Instructions for the task:
In the article on the album Robed in Rareness, what Metacritic score did the album receive, and how many critics' reviews was that score based on?

Text passage:
-- start --
Studio album by Shabazz Palaces
- Released: October 27, 2023
- Studio: Studio4 West (Venice, California)
- Length: 24:00
- Label: Sub Pop
- Producer: Shabazz Palaces

Shabazz Palaces chronology
| The Don of Diamond Dreams (2020) | Robed in Rareness (2023) | Exotic Birds of Prey (2024) |

= Robed in Rareness =

Robed in Rareness is the sixth studio album by American hip hop project Shabazz Palaces, released on October 27, 2023 through Sub Pop. It includes collaborations with Royce the Choice, Lil Tracy, O Finess, and Geechi Suede of Camp Lo.

==Critical reception==

Robed in Rareness received a score of 71 out of 100 on review aggregator Metacritic based on seven critics' reviews, indicating "generally favorable" reception. Arusa Qureshi of The Quietus wrote that Shabazz Palaces' "sound is pushed and pulled in multiple directions at once, without once neglecting the interplanetary funk mutant hip hop sound they have always excelled in" and called the album a "thesis on taking risks, with Butler inviting in a host of collaborators, all offering something different and, in some cases, a step away from the characteristic Shabazz Palaces sound". Paul Attard of Slant Magazine described Robed in Rareness as "the group's least substantial release to date" and felt that it "continues in th[e] stripped-down mode" of their prior two albums "and yet, it somehow still includes meandering material like the barely thought-out 'Scarface Mace' and the bland 'Hustle Crossers'". Attard concluded that the group are "running on fumes".

Stephen Kearse of Pitchfork wrote that "Butler and a team of close collaborators swagger across eras of rap" and felt that Butler's production is "icier and more metallic without Maraire's rhythmic touch; the arrangements don't swell, contract, and glow as intensely as those on Lese Majesty or the Quazarz albums. But that muted palette fits the cool, nocturnal mood". Reviewing the album for AllMusic, Andy Kellman found it to be Shabazz Palaces' "spaciest work" and "coolly distant rather than in your face" as its tracks are "rhythmically labyrinthine, unhurried in tempo, with clamping drums and cosmic synthesizers that burble, prance, and sometimes create a sense of menace".
-- end --
Dataset content:
-- start --
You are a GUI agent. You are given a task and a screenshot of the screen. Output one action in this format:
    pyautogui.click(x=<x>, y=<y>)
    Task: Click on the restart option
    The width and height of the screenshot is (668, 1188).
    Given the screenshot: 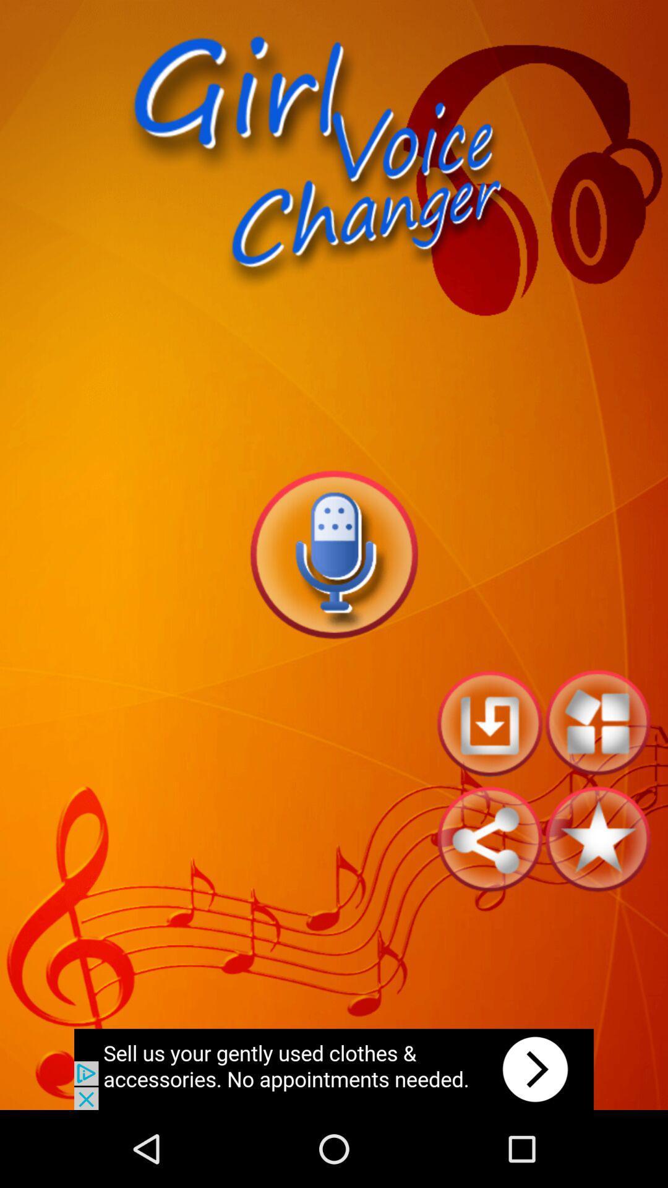 What is the action you would take?
    pyautogui.click(x=489, y=722)
    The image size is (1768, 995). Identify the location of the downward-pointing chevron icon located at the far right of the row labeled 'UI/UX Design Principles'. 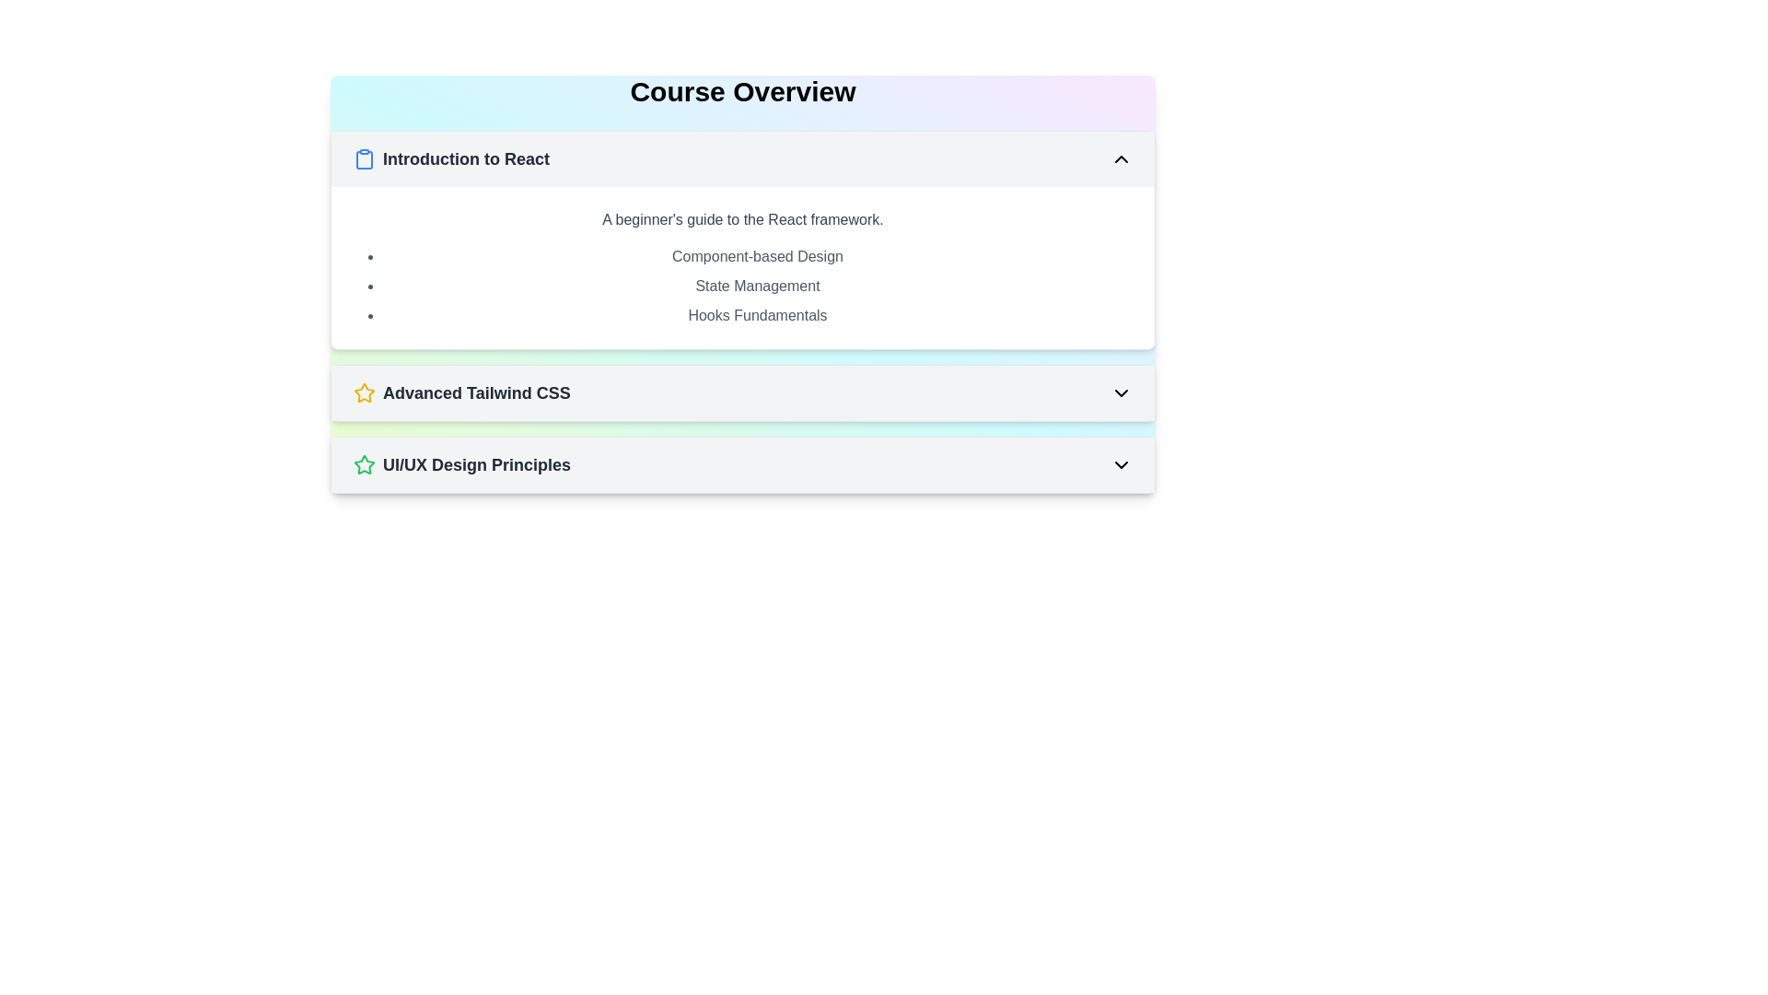
(1121, 464).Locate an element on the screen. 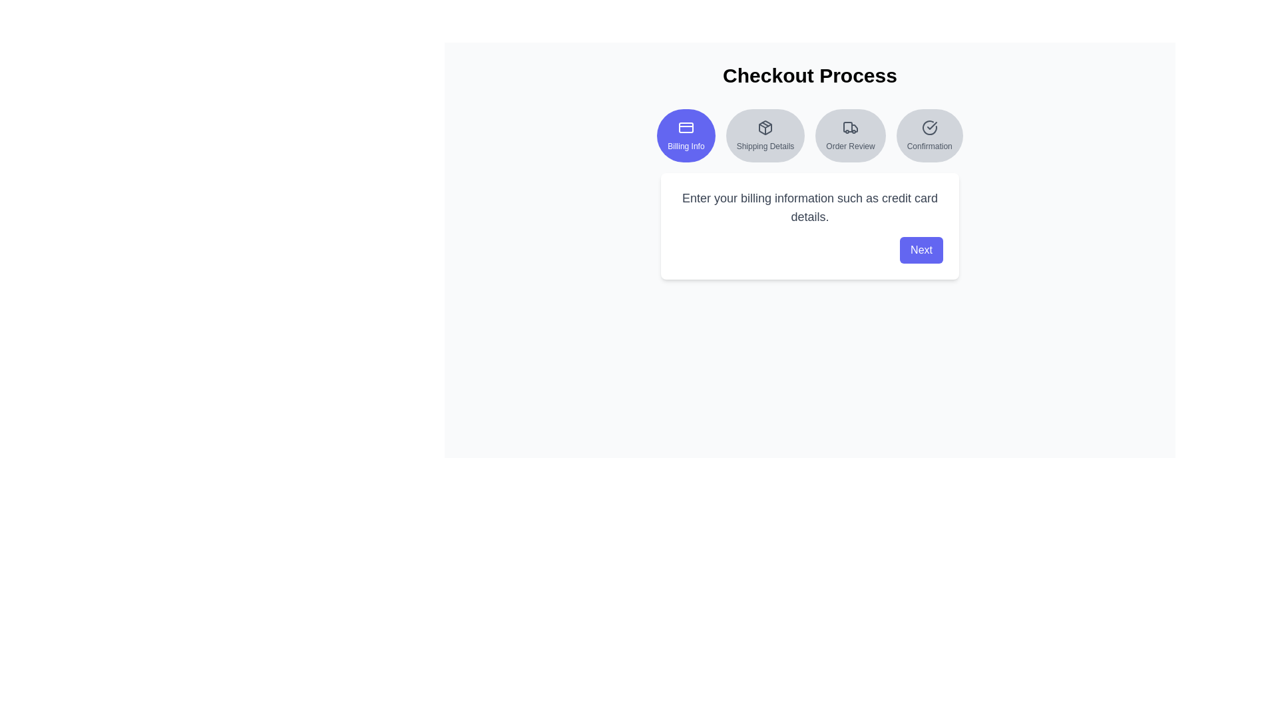  the 'Next' button to proceed to the next step is located at coordinates (921, 250).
-- end --
Task solution:
It received 71 out of 100, based on seven critics' reviews.